For all of the plans you make and the precautionary measures that you take throughout your life, there are two things you simply cannot escape from: death and taxes. Many in Shillington might tell you that the two go hand-in-hand. Indeed, several of those that come to see us here at Huckabee, Weiler & Levengood, P.C. are concerned that much of their estates will go towards paying estate taxes (leaving little to actually go to their beneficiaries). While it is true that there in an estate tax, you should not that there are ways to avoid having to pay it.
First and foremost, however, you should know whether or not you will even be required to. Per Forbes Magazine, the estate tax threshold for 2018 is $5.6 million per individual. What this means is that if the taxable portion of your estate is not above that amount, you (or more correctly, your beneficiaries) are exempt from having to pay federal estate taxes.

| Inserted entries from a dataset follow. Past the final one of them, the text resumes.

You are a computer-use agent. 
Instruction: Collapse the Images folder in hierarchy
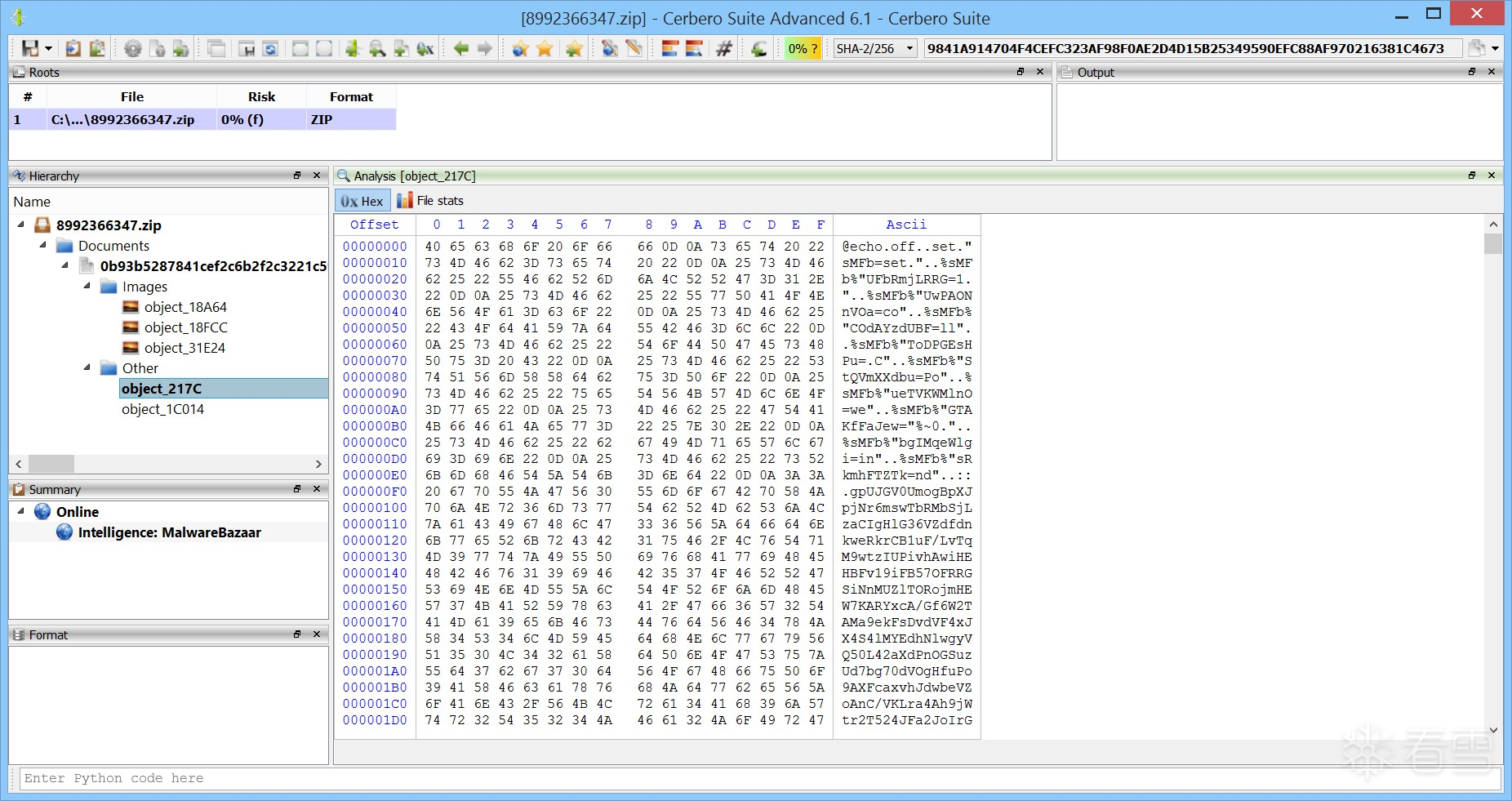[87, 287]
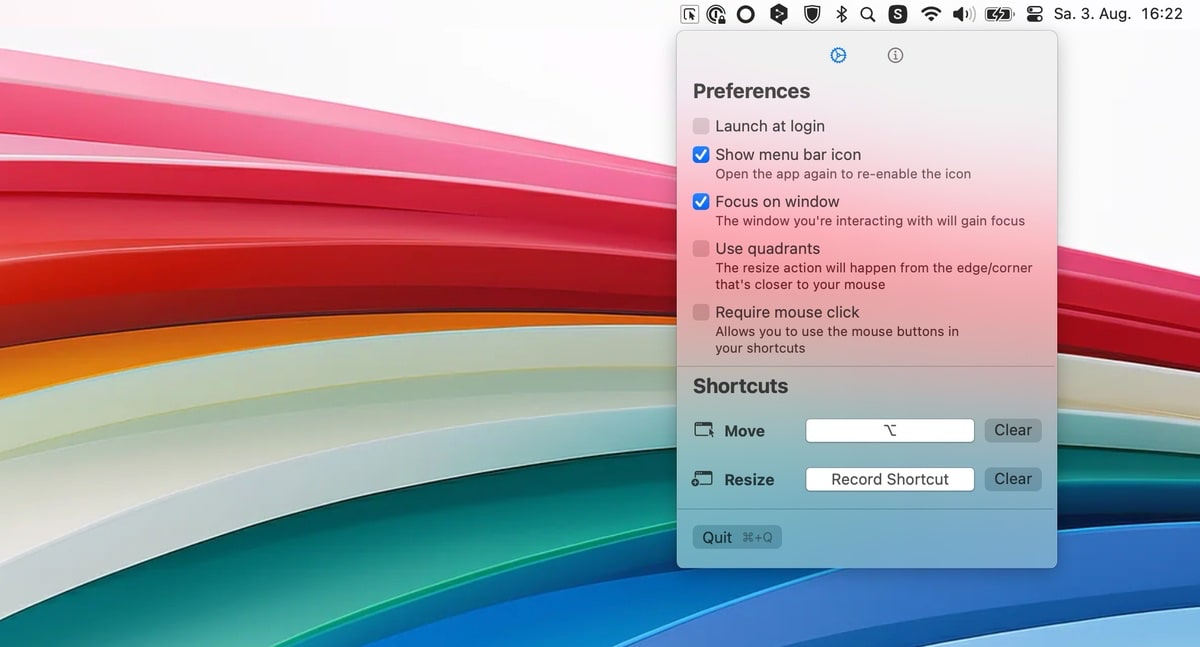The image size is (1200, 647).
Task: Open the Control Center menu
Action: [x=1034, y=14]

Yet even if your estate exceeds the threshold amount, there is still a way to protect a good portion of it. If your spouse survives you, you can gift them the entire amount of your estate up to the estate tax threshold. Be careful, however, in doing this, as it could then push the value of their estate into the taxable area. What you need to do is have instruct your spouse to file an estate tax return the year you die claiming portability. This allows them to claim the unused portion of your exemption and combine it with theirs. Doing so would allow the two of you together to shield up to $11.2 million from estate taxes.